Stanford University researchers introduce a transcribed genome array (TGA) approach to tease out biophysical interactions between RNA binding proteins and the broader transcriptome with a hardware and software system that builds from the Illumina MiSeq flow cell as a biochemical platform. The team's proof-of-principle analyses applied TGA to track transcriptome-wide binding affinities for the Saccharomyces cerevisiae RNA-binding protein Vts1, which is conserved in animals and appears to regulate some developmental features. "Our work couples transcriptome-wide measurements of binding affinity, sequence, and structural determinants of binding, and phenotypic outcomes to provide a comprehensive portrait of Vts function," the authors write, noting that the approach "is easily extensible to other RNA-binding proteins involved in disease and development, and facilitates diverse applications in systems biochemistry."

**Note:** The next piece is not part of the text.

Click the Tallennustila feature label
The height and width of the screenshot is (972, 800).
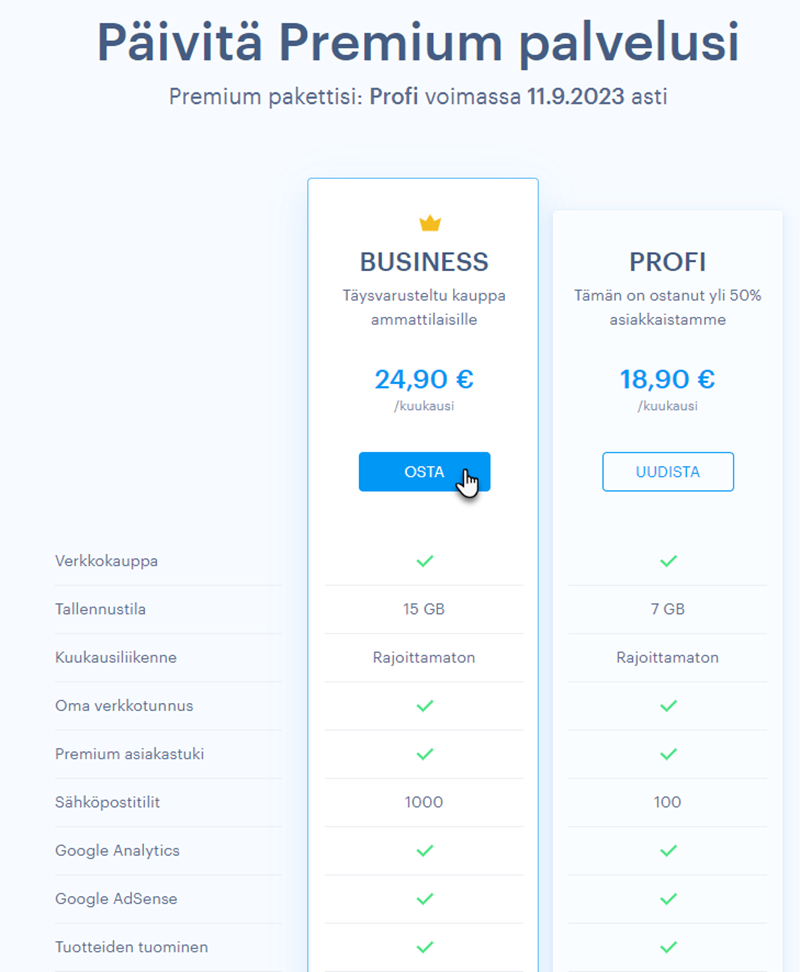107,609
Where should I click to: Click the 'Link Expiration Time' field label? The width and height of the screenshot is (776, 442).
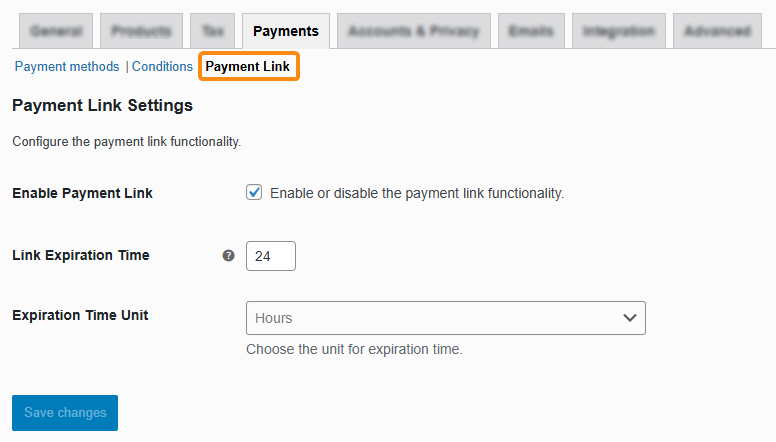click(x=81, y=255)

A team from Houston Methodist Research Institute, Arizona State University, and elsewhere describe a strategy for quantifying levels of antigen peptides associated with active Mycobacterium tuberculosis infections in blood samples from infected individuals. The so-called NanoDisk-MS approach relies on nanodisk-bound antibodies that enrich for peptides specific to active M. tuberculosis cases, the researchers explain, followed by high-throughput mass spectrometry. They demonstrated the specificity and sensitivity of the method in samples from participants with or without HIV infections who were participating in a tuberculosis surveillance study in Texas.

Investigators from Finland and Canada find evidence of balancing selection for variants in two brain-expressed genes implicated in mammalian behavior: Avpr1a and Oxtr, which fall in vasopressin and oxytocin pathways, respectively. The team used the bank vole (Myodes glareolus) as a model, tracking reproductive success in field studies of voles with variable-length microsatellite polymorphisms in regulatory regions of Avpr1a and Oxtr. Though population density was also a factor, the experiments suggested long Avpr1a regulatory region-associated microsatellites (RRAM) and short Oxtr RRAMs boosted reproductive success in male bank voles, while females with short Avpr1a RRAMs and longer Oxtr RRAMs were more successful. "[B]alancing selection through sexually antagonistic fitness effects and density-related social influences is capable of maintaining microsatellite length polymorphisms at both genes," the authors suggest.